» **Excerpted records**
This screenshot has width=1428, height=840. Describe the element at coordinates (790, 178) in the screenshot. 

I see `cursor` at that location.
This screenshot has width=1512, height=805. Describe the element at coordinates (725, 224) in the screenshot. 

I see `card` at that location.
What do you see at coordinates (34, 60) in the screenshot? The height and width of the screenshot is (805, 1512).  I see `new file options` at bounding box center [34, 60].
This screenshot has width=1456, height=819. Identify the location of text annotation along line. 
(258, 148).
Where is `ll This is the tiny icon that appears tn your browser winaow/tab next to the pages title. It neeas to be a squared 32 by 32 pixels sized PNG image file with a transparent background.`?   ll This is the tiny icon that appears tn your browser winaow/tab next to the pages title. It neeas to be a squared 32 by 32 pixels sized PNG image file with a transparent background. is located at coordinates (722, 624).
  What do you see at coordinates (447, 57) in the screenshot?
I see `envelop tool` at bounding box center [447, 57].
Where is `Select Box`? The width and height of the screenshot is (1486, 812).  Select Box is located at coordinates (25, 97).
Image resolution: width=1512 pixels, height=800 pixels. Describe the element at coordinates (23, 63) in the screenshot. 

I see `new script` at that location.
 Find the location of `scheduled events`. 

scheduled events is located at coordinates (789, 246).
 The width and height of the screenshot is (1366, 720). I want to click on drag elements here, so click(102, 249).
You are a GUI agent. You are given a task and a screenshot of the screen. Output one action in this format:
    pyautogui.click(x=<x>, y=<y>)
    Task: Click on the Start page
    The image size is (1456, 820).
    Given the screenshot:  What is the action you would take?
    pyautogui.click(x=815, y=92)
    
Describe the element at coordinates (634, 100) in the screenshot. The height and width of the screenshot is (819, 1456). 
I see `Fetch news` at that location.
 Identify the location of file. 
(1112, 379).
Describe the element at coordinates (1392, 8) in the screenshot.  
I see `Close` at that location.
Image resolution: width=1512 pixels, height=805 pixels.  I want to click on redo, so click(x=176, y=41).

» **Challenge**
Would you repeat the data verbatim, from its first line through the line with "(258, 148).", including both?

» **Full answer**
This screenshot has width=1428, height=840. Describe the element at coordinates (790, 178) in the screenshot. 

I see `cursor` at that location.
This screenshot has width=1512, height=805. Describe the element at coordinates (725, 224) in the screenshot. 

I see `card` at that location.
What do you see at coordinates (34, 60) in the screenshot? The height and width of the screenshot is (805, 1512).  I see `new file options` at bounding box center [34, 60].
This screenshot has width=1456, height=819. Identify the location of text annotation along line. 
(258, 148).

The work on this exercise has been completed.